FIELD OF THE INVENTION
The present invention relates to the field of speech coding and, in particular, a method of encoding a speech signal employing a tree-structured code, a closed-loop gain calculation, and a limited search procedure.
BACKGROUND OF THE INVENTION
Analysis-by-synthesis speech coders operate by determining coding parameters at the encoder which minimize a distortion measure between the coded (synthetic) speech and the original speech. These parameters are then forwarded to the decoder where the coded speech is reconstructed. In a conventional system using the above encoding scheme, the encoder searches a "colored" codebook created from an appropriately filtered "white" codebook to find a codeword which will represent a given input frame of speech with minimum error. The index of this codeword is then passed to the receiver where it is used to synthesize the output speech. Known as stochastic coding, this technique is discussed by Atal and Schroeder in "Stochastic Coding of Speech at Very Low Bit Rates", Proc. IEEE Int. Conf.
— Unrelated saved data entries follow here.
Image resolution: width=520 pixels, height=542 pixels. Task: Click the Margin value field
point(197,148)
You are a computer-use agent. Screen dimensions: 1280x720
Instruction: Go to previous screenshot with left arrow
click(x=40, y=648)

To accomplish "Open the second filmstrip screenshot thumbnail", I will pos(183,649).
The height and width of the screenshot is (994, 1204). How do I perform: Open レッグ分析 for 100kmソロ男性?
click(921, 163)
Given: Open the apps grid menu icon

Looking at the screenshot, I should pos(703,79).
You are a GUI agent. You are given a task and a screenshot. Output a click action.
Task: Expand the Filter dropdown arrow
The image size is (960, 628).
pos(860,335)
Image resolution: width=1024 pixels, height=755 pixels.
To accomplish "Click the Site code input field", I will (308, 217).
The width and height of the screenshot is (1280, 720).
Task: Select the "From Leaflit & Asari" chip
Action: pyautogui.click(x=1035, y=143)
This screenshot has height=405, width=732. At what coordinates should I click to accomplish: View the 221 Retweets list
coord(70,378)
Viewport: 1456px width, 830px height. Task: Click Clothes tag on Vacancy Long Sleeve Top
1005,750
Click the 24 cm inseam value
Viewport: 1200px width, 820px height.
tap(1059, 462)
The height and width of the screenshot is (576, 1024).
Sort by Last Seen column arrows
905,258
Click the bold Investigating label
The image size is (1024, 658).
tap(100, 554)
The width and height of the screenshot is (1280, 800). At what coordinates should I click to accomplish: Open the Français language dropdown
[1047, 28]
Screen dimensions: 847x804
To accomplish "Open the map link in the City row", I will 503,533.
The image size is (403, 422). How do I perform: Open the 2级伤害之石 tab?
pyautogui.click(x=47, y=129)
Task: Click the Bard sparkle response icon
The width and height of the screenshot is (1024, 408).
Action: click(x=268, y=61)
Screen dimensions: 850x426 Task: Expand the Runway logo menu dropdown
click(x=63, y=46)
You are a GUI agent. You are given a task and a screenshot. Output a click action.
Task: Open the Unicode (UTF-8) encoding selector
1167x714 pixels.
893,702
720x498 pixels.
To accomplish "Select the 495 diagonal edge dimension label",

Comm., pp. 1610-1613 (April 1984), and is illustrated in block diagram format in FIG. 1.
As shown, the first sequence of random (e.g., Gaussian) samples represented by the vector y is drawn from a codebook, scaled by a gain factor G, and filtered by A(z) to produce the synthetic speech vector s. The synthetic speech s is then compared with the input speech vector s to calculate the distance E between them. This distance measure is typically the mean weighted squared error. This iterative procedure of coloring and distance calculation is repeated for every entry in the codebook until the Mth codeword has been processed. The index of the codeword that gives the smallest E for the current speech frame being encoded is forwarded to the receiver so that analysis can begin with the next frame. Additionally, the filter and gain parameters are updated periodically and transmitted to the receiver.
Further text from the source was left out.